TEXT SECTION -
------
The concept of race, we are often told, is a social construct with no basis in biological reality. Some have argued that it was invented by white Europeans for the express purpose of constructing a racial hierarchy in order to justify slavery. According to cultural critic Kenan Malik, “Racism gave birth to race. The ancestors of today’s African Americans were not enslaved because they were black. They became classified as a distinct, and inferior, race as a means of justifying their enslavement.” This view is even espoused by some scientific institutions.
And yet, by analysing your genome, companies like 23andMe can describe your ancestry, and their reports match people’s own accounts of their racial ancestry to a high degree of accuracy. As humans spread across the globe, they tended to breed within ancestral groups, such that gene flow within groups became greater than gene flow between groups. This led to a pattern of “shared-ancestry clustering” that is still apparent across the world—as a result, we can usually differentiate at a glance between people whose ancestry can be traced back multiple generations in, say, Japan, from those whose ancestors came from Ethiopia or Norway. It is these clusterings that we refer to by the term “race”—a common-language term that predates Enlightenment science.
Despite the fact that there is obviously some biological underpinning to what we call “race,” many people claim that “races” are purely sociological. They argue that races could only be real if they were clearly demarcated, discrete categories and thus countable, or that for races to be real, they must be essentialist categories: i.e., there must be at least one trait shared by all the people of Race A and by no one who is not of Race A.
In support of this, leading geneticist Richard Lewontin pointed out that genes vary just as much within a race as between races. While this is true, it does not negate the reality of races. Our ancestry is manifest in correlated patterns of genetic variation, and these correlated patterns are both real and meaningful and reveal our ancestral groupings. Furthermore, while many dismiss race as only skin deep, AI software can discern a patient’s race just by analysing medical X-rays. The AI cannot just be reflecting human bias when it does so, since it is discerning patterns of which human experts are unaware.
Many people believe that the scientists of the European Enlightenment got the issue of race badly wrong because they were motivated by prejudice and racism, and that this irredeemably tainted “race science” from the start. In fact, I would argue that many of them were driven by scientific curiosity and they were both more insightful and more correct than is often supposed.
------
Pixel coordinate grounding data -

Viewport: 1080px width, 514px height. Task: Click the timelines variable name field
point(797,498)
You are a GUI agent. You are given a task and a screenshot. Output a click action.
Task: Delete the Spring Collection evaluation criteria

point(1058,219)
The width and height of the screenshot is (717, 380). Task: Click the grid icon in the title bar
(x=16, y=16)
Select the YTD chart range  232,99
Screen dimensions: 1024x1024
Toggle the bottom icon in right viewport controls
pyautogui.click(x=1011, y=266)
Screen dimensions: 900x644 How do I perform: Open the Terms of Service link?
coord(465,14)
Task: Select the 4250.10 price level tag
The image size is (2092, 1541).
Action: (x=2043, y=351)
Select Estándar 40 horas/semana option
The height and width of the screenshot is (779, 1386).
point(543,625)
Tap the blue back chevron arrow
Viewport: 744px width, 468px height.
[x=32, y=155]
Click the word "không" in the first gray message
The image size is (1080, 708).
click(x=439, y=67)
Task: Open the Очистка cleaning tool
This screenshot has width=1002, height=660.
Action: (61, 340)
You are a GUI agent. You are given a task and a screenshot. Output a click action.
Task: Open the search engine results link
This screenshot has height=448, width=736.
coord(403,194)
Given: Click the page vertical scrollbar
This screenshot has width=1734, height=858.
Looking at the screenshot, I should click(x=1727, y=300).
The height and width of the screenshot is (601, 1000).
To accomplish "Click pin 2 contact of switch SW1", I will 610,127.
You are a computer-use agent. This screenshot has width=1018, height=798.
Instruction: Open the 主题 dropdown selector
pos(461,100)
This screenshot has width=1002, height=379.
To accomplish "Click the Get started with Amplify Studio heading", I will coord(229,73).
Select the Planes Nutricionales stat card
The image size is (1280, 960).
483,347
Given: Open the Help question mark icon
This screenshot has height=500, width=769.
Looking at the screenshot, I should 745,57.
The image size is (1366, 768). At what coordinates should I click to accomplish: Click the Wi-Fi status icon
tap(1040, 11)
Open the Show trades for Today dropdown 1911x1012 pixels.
------
EXERCISE BRIEF - In the text on race above, condense the paragraph that begins "And yet, by analysing your genome" into a short bulleted list that keeps its main facts.

RESULT -
- Companies like 23andMe can describe a person's ancestry from their genome, and the reports closely match people's own accounts of their racial ancestry.
- As humans spread across the globe, they tended to breed within ancestral groups, so gene flow within groups became greater than gene flow between them.
- This produced "shared-ancestry clustering" that is still visible today. For example, people whose ancestry goes back several generations in Japan can usually be told apart at a glance from those whose ancestors came from Ethiopia or Norway.
- "Race" is the everyday term for these clusterings, and the term is older than Enlightenment science.